И. усадил профессора в удобное кресло. Незаметное ударение, сделанное И. на слове «извне», заставило профессора Зальцмана насторожиться.
– Если извне не будут мне мешать, то уж изнутри, наверное, ничто не нарушит моей устойчивости и трудоспособности в науке, – произнес он неожиданно для меня быстро, точно торопясь и волнуясь.
– Как знать, – улыбаясь сказал И., пристально глядя в лицо ученому.
– Я надеюсь, – снова торопясь сказал тот, – что Вы не замерены показывать мне феноменов гипнотизма, как это сделал по дороге ночью брат Франциск? Что мог себе позволить невежественный монах, обладающий магнетической силой, до того не может дойти ученый. Я хотел бы сразу же начать наше научное собеседование.
– Сейчас Вам, прежде всего, необходимо позавтракать и подкрепить свои силы. Если после завтрака Вы пожелаете немедленно отправиться в библиотеку, мы пойдем с Вами туда сейчас же. Но я советовал бы Вам подождать до вечера. Наше солнце существенного вреда Вам не причинит, но может утомить Вас так, что желанная беседа со мной отодвинется на несколько дней, – ласково говорил И., приглашая ученого в столовую.
– О, нет, я гораздо крепче, чем Вы предполагаете, доктор И, – перебил его Зальцман, следуя за нами в столовую. – Но вот разрешите мою загадку: когда Вы успели получить докторскую степень и где? Вы так юны, что можете позировать для статуи греческого бога, и у нас на Западе Вы, конечно, ее получить не могли. У нас детям ученых степеней не дают, а скинуть с Вас лет шесть-семь, и Вы будете ровесником сему полуребенку, хотя он сложением и Геркулес, – прибавил он, смеясь и указывая на меня.

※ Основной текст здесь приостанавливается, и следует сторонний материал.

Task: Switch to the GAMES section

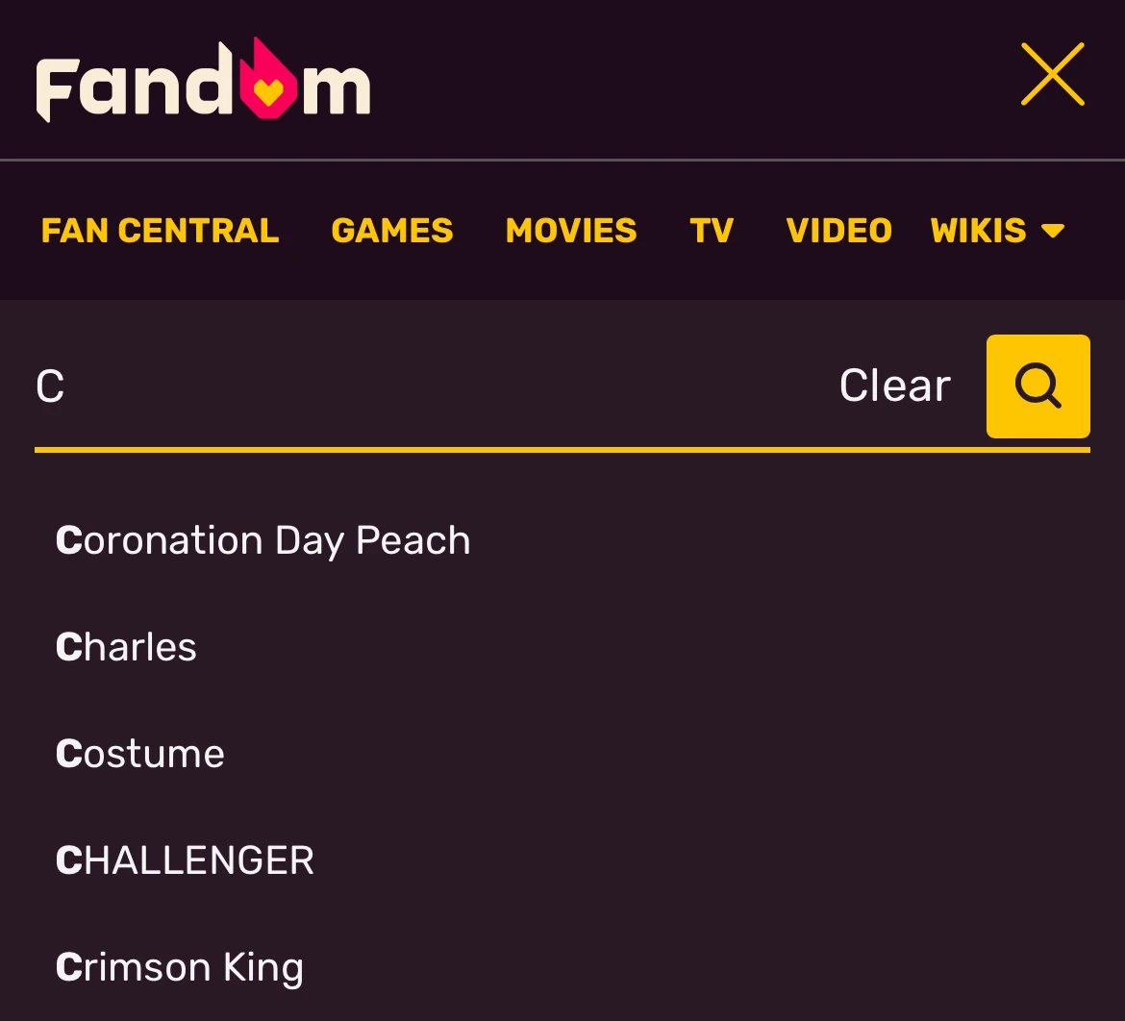Action: [x=391, y=231]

– Тем не менее степень я получил именно у вас в Германии одну, в Риме – вторую и в Лондоне – третью, – улыбаясь, ответил И.
– Поразительно, – скорее фыркнул, чем сказал профессор.
– Я хотя и не так прекрасно читаю мысли людей, как мой брат Франциск, тем не менее вижу ясно, как в Вашем мозгу мелькает слово «шарлатанство». Потерпите немного, вскоре Вам предстанут факты моей неоспоримой учености, – весело смеялся И.
Зальцман остановился, пресмешно уставившись глазами на И. и даже раскрыв от удивления рот. Но И. не дал ему времени оставаться в столбняке, взял его под руку и, представляя подошедшему к нам Кастанде, сказал:
– Вот, позвольте Вас представить. Это наместник нашего хозяина в Общине, брат Кастанда. Все, что Вам будет нужно, чем Вы будете недовольны, со всем обращайтесь к нему, все в руках всемогущего Кастанды. Он только по виду суров, на деле же это любезнейший и самый обворожительный хозяин.
– Я буду счастлив служить Вам, как и каждый из нас, дорогой профессор, ответил Кастанда, пожимая руку гостя. – Садитесь, пожалуйста, сюда. Если наша еда будет Вам не по вкусу, заказывайте себе все, что Вам захочется. Мы постараемся достать Вам все то, к чему Вы привыкли.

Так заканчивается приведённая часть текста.